Why would <urlutil charsetconv> return invalid XML if I'm using it to convert to UTF-8. Is it possible that iconv is failing? If so, how would I go about making sure that the returned text doesn't contain invalid XML characters?
It's possible that iconv is failing. Are there any putmsgs when it is run? To validate purported UTF-8 output, you could decode and re-encode it with <strfmt>:
<strfmt "%!hV" $ret>
<strfmt "%hV $ret>
Then any invalid UTF-8 chars would be mapped to `?'. The `h' subflag encodes out-of-ISO-8859-1-range chars as HTML, to prevent losses.

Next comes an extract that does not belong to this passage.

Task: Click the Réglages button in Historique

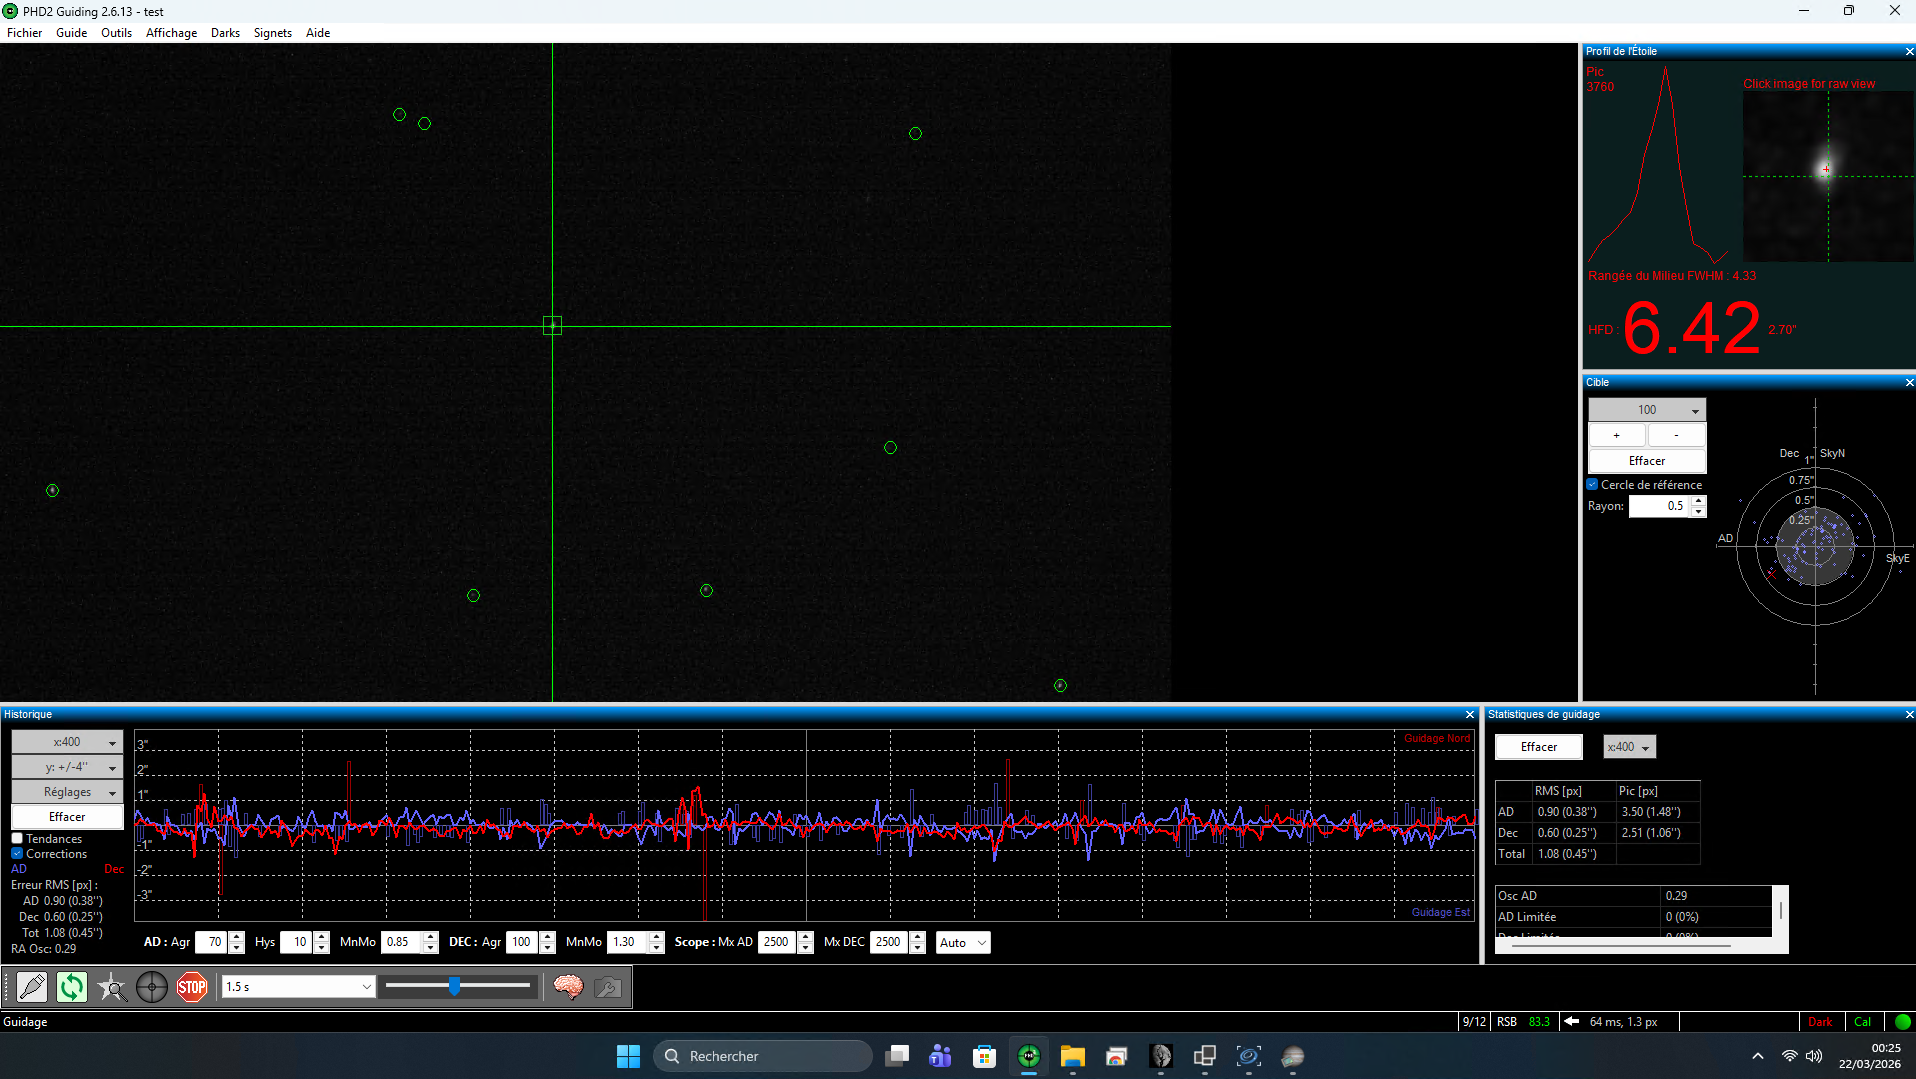Action: coord(67,792)
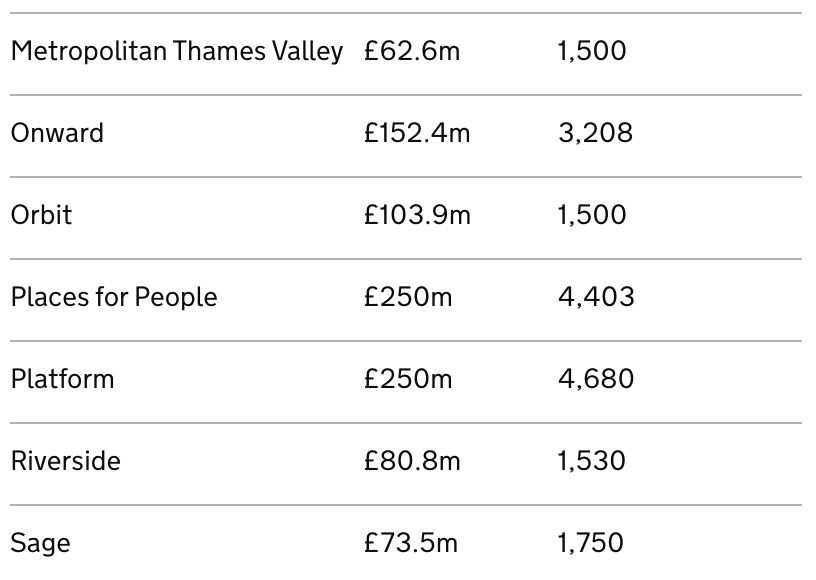Viewport: 816px width, 580px height.
Task: Select the 4,403 figure
Action: coord(596,297)
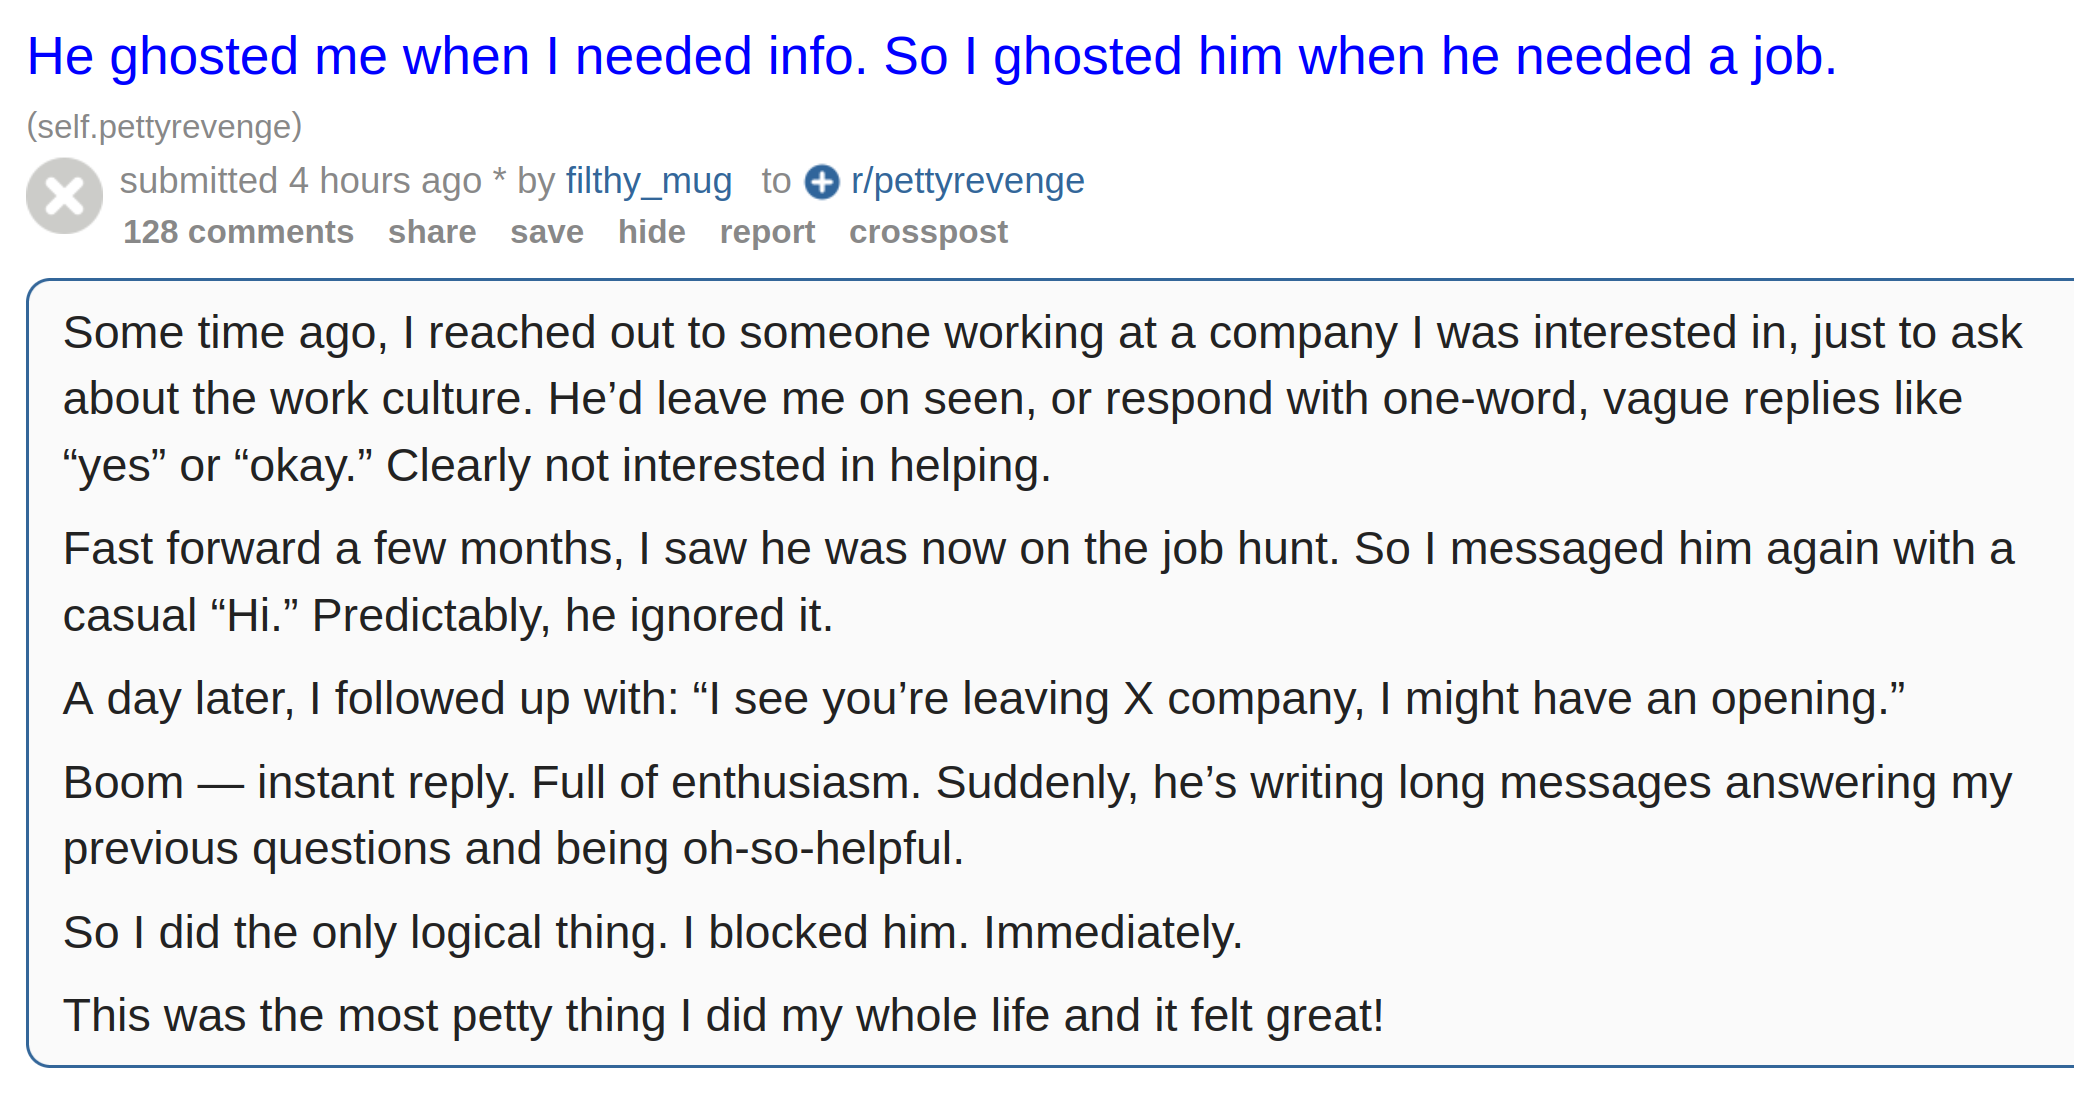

Note that some browsers may still complain about certain *valid* UTF-8 chars, such as U+0080 through U+009F.
Cannot completely convert charset gb2312 to UTF-8 via converter "c:\morph3\etc\iconv" -f gb2312 -t UTF-8 -c: returned exit code 1 in the function httransbuf
charsetconv still returns a value. So I shouldn't assume that this return value will always be valid UTF-8? Should I look for this error first?
The ?? are the problematic characters, they get converted to valid UTF-8, but not valid XML as they are control characters, which are not allowed in XML even though they are valid in UTF-8.
I assume I should try to detect and remove these control characters before trying to convert to UTF-8. How would I go about detecting these control characters?
To avoid any errors like those mentioned in message #5 when converting from gb2312 to utf8, are there any other alternate programs that will convert from gb2312 to utf8?